Within six months, consumers will be able to call Verizon Wireless, AT&T, Sprint Nextel and T-Mobile when their device is stolen and the carriers will block the wireless phones from being used again. Some carriers already shut down voice and data service of stolen phones upon request. They will use unique identifiers to keep track of stolen phones on their network. Within 18 months, companies will combine those individual databases in an effort to contain the widespread and fast-growing trade of stolen wireless devices inside and outside the U.S.
Lanier has been outspoken on the subject of stolen cellphones, saying that if devices could be disabled after being stolen, muggings in the nation's capital and other cities would decrease. The chief has cited successful efforts in the United Kingdom to curb cellphone crime by remotely disabling stolen devices.
Lanier and other police chiefs have lobbied the FCC and cellphone service providers in recent months to take more proactive steps to discourage stolen cellphone crime.
According to the Post's Clarence Williams:
The proposal supported by Lanier and the other chiefs would involve the use of iMEi numbers, a unique registration akin to a fingerprint, to shut down service to stolen phones within days.
Last month, Lanier called out cellphone providers during an appearance on NBC's "Today" show.
"Shame on you. This is something that's fixable. It's not all about profit," Lanier said. "You know, this is a deadly situation.
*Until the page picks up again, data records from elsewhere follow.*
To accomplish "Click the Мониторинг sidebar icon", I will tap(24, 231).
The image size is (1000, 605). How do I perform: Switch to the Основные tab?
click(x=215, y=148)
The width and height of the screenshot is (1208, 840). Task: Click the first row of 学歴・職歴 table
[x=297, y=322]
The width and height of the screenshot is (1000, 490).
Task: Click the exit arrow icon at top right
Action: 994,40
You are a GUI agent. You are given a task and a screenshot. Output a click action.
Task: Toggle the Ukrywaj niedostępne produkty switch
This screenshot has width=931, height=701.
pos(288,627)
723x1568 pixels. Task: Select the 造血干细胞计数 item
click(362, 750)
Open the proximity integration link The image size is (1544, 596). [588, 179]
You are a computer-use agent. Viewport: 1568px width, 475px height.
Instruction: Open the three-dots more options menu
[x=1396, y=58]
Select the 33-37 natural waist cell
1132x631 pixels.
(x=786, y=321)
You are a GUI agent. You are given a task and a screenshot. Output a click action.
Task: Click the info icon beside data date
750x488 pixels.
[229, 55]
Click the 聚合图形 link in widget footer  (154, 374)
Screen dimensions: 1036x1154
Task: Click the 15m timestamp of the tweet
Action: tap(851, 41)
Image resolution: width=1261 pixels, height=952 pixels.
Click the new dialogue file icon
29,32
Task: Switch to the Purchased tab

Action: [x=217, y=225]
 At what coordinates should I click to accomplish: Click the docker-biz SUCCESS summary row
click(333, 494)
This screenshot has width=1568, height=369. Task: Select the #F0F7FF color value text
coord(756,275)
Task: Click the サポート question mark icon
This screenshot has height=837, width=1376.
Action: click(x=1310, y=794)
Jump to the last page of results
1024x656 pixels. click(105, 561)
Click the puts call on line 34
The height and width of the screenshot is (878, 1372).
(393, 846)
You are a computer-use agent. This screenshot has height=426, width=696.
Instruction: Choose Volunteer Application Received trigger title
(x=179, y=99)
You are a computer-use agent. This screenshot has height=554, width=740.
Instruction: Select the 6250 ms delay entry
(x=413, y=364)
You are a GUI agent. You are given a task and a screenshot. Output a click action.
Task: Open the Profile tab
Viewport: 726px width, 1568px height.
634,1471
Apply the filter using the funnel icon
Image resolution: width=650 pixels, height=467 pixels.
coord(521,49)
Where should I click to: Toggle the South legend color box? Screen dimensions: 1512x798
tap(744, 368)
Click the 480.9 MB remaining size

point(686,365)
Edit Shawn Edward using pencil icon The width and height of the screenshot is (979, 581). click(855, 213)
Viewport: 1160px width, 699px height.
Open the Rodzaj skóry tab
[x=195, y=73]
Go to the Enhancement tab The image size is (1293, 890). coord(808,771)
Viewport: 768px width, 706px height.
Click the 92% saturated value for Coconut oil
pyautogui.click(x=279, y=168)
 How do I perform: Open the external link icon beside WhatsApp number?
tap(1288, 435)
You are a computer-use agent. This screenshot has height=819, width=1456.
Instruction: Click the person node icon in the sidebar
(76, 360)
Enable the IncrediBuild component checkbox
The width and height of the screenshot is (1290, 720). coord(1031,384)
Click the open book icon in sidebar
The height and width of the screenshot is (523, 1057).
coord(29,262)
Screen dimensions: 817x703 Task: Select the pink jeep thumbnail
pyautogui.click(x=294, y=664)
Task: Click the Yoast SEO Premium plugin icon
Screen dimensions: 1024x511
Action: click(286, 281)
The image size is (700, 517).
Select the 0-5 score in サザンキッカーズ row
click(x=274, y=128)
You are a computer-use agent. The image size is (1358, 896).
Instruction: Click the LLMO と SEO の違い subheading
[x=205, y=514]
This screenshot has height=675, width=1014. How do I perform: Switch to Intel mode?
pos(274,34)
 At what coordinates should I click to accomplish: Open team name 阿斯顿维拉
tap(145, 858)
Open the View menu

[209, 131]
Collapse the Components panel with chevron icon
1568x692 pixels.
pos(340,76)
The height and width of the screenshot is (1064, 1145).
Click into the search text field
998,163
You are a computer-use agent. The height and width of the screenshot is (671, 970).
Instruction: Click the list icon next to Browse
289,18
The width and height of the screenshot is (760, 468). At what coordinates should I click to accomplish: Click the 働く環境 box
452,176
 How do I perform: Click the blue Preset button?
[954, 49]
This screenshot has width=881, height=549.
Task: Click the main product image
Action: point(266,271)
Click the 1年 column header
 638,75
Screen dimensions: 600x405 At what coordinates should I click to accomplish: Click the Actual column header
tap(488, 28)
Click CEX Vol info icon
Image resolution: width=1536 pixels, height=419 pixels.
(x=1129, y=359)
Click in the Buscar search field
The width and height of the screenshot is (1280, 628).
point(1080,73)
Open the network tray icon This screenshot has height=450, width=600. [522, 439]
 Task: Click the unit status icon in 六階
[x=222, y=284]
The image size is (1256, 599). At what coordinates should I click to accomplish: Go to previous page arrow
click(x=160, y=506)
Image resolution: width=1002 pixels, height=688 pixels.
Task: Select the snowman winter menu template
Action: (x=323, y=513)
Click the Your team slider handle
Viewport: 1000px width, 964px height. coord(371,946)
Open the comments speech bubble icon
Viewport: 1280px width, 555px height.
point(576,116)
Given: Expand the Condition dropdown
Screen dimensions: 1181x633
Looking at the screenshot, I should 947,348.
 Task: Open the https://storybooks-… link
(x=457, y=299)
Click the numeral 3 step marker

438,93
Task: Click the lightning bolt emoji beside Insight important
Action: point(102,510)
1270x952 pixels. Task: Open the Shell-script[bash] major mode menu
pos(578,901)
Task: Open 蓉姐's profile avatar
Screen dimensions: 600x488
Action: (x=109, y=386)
It needs to be rectified, and it needs to be rectified immediately.”
According to the mayor's office cellphones were taken in 54 percent more robberies in 2011 than they were in 2007. Cellphones are now taken in 38 precent of all robberies in the nation's capital.
This post has been updated to reflect updated information from Tuesday morning's official announcement at the Wilson Building.